Entries on finding words and elements —
-- begin --
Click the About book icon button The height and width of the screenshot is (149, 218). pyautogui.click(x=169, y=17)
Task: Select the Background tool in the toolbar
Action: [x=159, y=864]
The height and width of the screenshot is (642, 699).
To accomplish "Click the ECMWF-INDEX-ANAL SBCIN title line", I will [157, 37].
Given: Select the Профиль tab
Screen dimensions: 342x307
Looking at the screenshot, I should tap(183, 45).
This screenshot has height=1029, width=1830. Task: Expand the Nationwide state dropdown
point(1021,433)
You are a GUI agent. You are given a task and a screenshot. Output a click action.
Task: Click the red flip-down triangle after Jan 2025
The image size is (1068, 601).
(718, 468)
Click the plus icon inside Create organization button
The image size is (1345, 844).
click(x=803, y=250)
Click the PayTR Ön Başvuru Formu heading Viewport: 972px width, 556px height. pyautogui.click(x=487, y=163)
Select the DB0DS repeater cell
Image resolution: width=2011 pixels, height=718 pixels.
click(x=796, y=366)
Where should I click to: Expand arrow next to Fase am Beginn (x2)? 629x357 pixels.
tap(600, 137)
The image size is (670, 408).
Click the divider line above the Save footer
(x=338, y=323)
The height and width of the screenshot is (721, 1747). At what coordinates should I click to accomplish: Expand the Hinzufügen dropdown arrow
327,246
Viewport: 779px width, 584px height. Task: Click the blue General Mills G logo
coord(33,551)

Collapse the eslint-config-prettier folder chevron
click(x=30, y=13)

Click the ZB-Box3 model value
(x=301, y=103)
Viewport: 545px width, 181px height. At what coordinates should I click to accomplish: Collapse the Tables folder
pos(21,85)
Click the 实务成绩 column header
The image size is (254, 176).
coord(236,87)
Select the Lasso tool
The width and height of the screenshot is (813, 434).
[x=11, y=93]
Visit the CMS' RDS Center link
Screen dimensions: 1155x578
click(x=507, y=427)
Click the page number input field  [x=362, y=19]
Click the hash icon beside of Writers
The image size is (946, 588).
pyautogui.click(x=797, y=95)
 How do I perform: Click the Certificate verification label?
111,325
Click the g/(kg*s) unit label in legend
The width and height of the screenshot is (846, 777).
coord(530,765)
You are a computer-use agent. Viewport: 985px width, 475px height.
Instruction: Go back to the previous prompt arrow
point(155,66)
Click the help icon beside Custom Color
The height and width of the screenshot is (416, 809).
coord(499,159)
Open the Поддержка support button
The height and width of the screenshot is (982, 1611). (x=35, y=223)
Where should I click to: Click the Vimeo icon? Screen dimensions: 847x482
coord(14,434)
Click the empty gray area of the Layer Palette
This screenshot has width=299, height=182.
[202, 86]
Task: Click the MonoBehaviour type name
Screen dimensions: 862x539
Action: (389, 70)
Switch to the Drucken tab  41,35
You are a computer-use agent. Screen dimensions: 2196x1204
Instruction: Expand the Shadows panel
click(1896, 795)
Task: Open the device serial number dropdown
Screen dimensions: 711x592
-- end --
What to do —
Reproduce every one of the entries above word for word.

Result of the task —
Click the About book icon button The height and width of the screenshot is (149, 218). pyautogui.click(x=169, y=17)
Task: Select the Background tool in the toolbar
Action: [x=159, y=864]
The height and width of the screenshot is (642, 699).
To accomplish "Click the ECMWF-INDEX-ANAL SBCIN title line", I will [157, 37].
Given: Select the Профиль tab
Screen dimensions: 342x307
Looking at the screenshot, I should tap(183, 45).
This screenshot has height=1029, width=1830. Task: Expand the Nationwide state dropdown
point(1021,433)
You are a GUI agent. You are given a task and a screenshot. Output a click action.
Task: Click the red flip-down triangle after Jan 2025
The image size is (1068, 601).
(718, 468)
Click the plus icon inside Create organization button
The image size is (1345, 844).
click(x=803, y=250)
Click the PayTR Ön Başvuru Formu heading Viewport: 972px width, 556px height. pyautogui.click(x=487, y=163)
Select the DB0DS repeater cell
Image resolution: width=2011 pixels, height=718 pixels.
click(x=796, y=366)
Where should I click to: Expand arrow next to Fase am Beginn (x2)? 629x357 pixels.
tap(600, 137)
The image size is (670, 408).
Click the divider line above the Save footer
(x=338, y=323)
The height and width of the screenshot is (721, 1747). At what coordinates should I click to accomplish: Expand the Hinzufügen dropdown arrow
327,246
Viewport: 779px width, 584px height. Task: Click the blue General Mills G logo
coord(33,551)

Collapse the eslint-config-prettier folder chevron
click(x=30, y=13)

Click the ZB-Box3 model value
(x=301, y=103)
Viewport: 545px width, 181px height. At what coordinates should I click to accomplish: Collapse the Tables folder
pos(21,85)
Click the 实务成绩 column header
The image size is (254, 176).
coord(236,87)
Select the Lasso tool
The width and height of the screenshot is (813, 434).
[x=11, y=93]
Visit the CMS' RDS Center link
Screen dimensions: 1155x578
click(x=507, y=427)
Click the page number input field  [x=362, y=19]
Click the hash icon beside of Writers
The image size is (946, 588).
pyautogui.click(x=797, y=95)
 How do I perform: Click the Certificate verification label?
111,325
Click the g/(kg*s) unit label in legend
The width and height of the screenshot is (846, 777).
coord(530,765)
You are a computer-use agent. Viewport: 985px width, 475px height.
Instruction: Go back to the previous prompt arrow
point(155,66)
Click the help icon beside Custom Color
The height and width of the screenshot is (416, 809).
coord(499,159)
Open the Поддержка support button
The height and width of the screenshot is (982, 1611). (x=35, y=223)
Where should I click to: Click the Vimeo icon? Screen dimensions: 847x482
coord(14,434)
Click the empty gray area of the Layer Palette
This screenshot has width=299, height=182.
[202, 86]
Task: Click the MonoBehaviour type name
Screen dimensions: 862x539
Action: (389, 70)
Switch to the Drucken tab  41,35
You are a computer-use agent. Screen dimensions: 2196x1204
Instruction: Expand the Shadows panel
click(1896, 795)
Task: Open the device serial number dropdown
Screen dimensions: 711x592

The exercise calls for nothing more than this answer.